Project: Research project

Project Details


9810112 Burgos This is an award to support research, the goal of which is to develop a means to predict the sorption, bioavailability and toxicity of ionic organic compounds in estuarine sediments based on scientifically credible mathematical models that relate chemical properties of chemical compounds of pollutional significance to their effect on biological activity such as their rate of degradation and toxicity. The approach being taken in this research involves use of fine-grained, organic-coated minerals as environmentally relevant model sorbents. The minerals to be used in this work are kaolinite and hematite. The ionic polycyclic aromatic hydrocarbons compounds selected for study are structurally similar and consequently exhibit a similar mode of toxic action, a prerequisite for analyzing results using quantitative structure-activity relationships. Enrichment cultures of test compound-degrading cultures will be prepared using sediment samples from the Sinclair Inlet in Puget Sound obtained in cooperation with the personnel from the Puget Sound Naval Shipyard.

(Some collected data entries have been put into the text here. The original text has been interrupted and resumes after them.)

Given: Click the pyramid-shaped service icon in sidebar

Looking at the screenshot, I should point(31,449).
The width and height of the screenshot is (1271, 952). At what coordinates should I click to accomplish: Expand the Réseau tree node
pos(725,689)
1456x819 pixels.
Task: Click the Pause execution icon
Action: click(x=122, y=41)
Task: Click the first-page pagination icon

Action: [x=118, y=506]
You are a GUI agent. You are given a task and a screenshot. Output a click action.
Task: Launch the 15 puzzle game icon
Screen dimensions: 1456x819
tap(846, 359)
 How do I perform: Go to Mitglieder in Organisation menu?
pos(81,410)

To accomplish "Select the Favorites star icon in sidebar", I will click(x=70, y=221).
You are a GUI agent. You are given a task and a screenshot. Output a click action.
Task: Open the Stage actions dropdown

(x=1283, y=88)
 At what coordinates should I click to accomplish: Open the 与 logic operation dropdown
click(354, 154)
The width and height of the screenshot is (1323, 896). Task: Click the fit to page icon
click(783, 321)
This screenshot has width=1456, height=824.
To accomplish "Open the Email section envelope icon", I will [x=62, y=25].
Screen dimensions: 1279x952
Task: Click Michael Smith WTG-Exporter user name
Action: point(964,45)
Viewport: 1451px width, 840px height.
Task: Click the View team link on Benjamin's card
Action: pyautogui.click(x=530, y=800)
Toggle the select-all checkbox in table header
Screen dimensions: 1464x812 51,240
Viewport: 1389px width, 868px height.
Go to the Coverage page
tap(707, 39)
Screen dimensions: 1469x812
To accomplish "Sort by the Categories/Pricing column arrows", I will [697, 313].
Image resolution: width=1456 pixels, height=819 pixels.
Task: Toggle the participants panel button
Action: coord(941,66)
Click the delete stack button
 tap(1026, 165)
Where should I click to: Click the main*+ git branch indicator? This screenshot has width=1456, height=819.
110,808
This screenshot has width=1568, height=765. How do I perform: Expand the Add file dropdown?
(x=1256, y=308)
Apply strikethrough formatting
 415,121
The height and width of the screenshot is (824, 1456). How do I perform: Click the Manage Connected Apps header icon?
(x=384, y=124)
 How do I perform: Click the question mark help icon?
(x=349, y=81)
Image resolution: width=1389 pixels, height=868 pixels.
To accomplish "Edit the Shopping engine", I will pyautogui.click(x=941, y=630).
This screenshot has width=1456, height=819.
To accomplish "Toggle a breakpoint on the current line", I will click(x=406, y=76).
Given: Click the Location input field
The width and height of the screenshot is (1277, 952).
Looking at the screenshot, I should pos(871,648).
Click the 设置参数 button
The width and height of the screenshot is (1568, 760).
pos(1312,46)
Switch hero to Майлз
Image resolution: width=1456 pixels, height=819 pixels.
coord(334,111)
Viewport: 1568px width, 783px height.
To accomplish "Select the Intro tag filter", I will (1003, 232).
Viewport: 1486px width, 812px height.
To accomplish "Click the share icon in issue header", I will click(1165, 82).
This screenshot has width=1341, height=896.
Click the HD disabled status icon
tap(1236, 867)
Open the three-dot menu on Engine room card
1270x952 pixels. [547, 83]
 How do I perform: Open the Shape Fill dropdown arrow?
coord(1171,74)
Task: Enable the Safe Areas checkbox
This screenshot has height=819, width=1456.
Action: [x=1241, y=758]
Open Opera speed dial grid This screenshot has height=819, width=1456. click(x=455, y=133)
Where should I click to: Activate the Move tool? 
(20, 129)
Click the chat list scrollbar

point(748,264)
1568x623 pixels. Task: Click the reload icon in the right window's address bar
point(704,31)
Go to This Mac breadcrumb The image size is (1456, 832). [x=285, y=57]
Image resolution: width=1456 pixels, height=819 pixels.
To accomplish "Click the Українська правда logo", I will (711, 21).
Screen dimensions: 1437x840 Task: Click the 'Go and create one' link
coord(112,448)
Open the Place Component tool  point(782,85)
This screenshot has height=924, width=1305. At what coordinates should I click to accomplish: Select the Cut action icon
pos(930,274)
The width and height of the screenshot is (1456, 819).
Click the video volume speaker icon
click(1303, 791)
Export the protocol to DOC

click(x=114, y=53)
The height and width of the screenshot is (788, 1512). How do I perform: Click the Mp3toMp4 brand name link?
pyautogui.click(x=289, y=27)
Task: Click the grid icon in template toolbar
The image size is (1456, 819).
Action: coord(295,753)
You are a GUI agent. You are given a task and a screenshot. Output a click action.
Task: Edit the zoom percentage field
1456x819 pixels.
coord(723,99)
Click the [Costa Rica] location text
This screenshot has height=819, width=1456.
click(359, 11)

This research addresses issues that may be applied in use of storm water, estuary and toxicity models in assessing ecological risk of activities posing a pollutional threat to coastal waters and in engineering design of systems for management of environmentally significant aquatic sediments. Results of this work are expected to improve prediction of the fate of organic contaminants in estuarine sediments and to estimate the environmental risk posed by leaving these materials in place and as a consequence of moving them to an alternative location. Results may also provide insights into the role pollutants from diffuse and non-point sources play in affecting sediment quality and approaches that can be used to reduce or eliminate their adverse impact on water quality.